— START Records to process —

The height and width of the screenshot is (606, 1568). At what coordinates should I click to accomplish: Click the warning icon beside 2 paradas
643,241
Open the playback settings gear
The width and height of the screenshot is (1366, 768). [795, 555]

— END Records to process —
— START Records to process —

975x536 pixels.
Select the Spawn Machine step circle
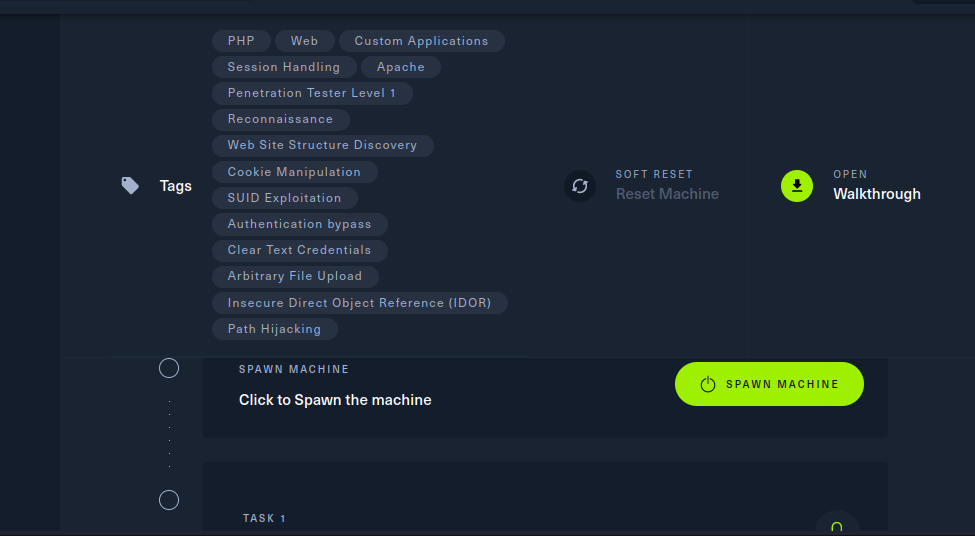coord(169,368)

— END Records to process —
— START Records to process —

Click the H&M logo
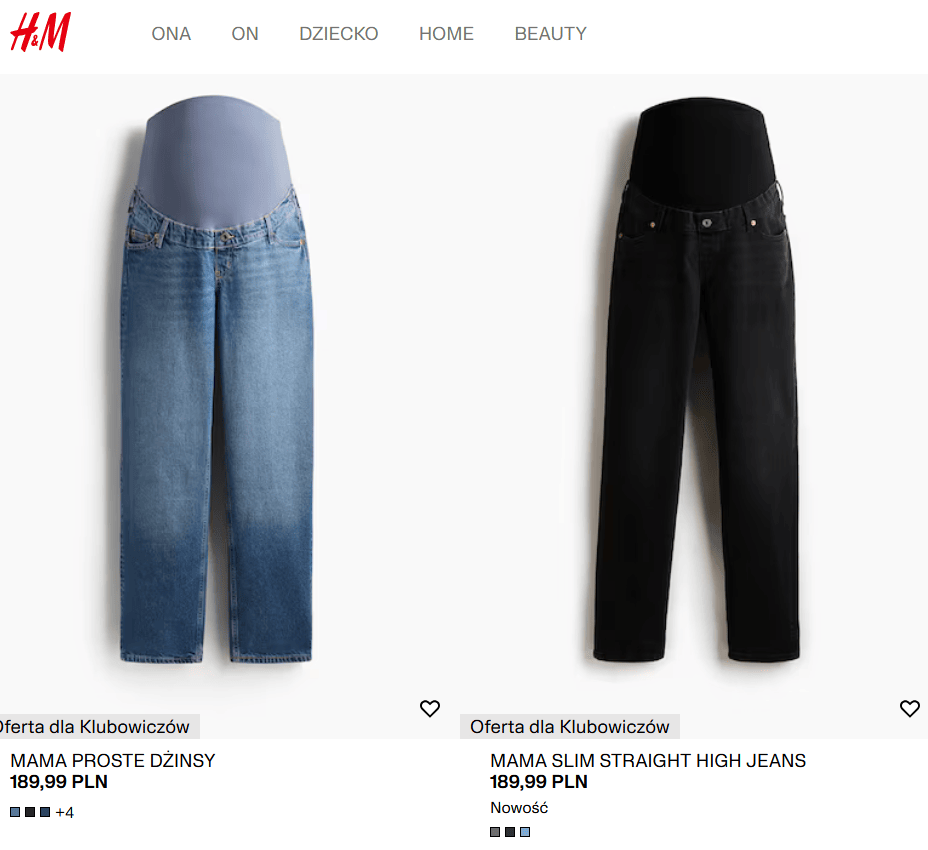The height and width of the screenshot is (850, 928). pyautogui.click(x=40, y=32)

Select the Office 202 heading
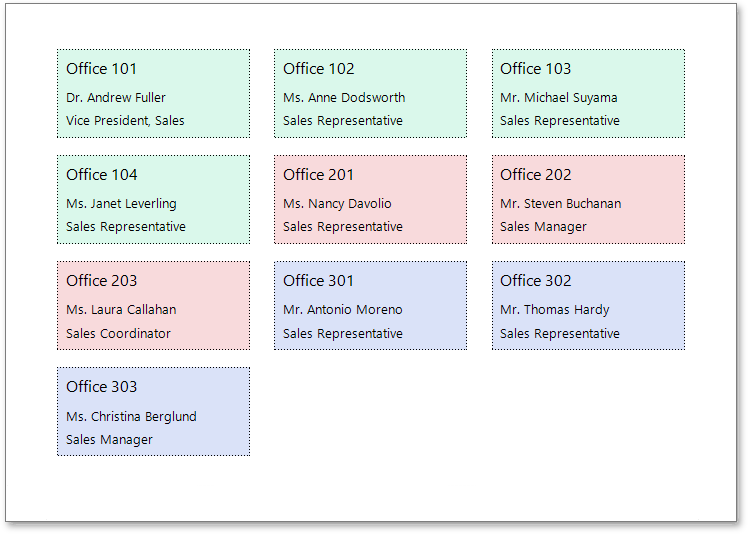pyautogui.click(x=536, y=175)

— END Records to process —

*Task to complete:* Lay out as a numbered list the rows from the line with "The height and width of the screenshot is (606, 1568)." up to and including the line with "The width and", leaving out any blank lines.

*Output of the exercise:*
1. The height and width of the screenshot is (606, 1568). At what coordinates should I click to accomplish: Click the warning icon beside 2 paradas
2. 643,241
3. Open the playback settings gear
4. The width and height of the screenshot is (1366, 768). [795, 555]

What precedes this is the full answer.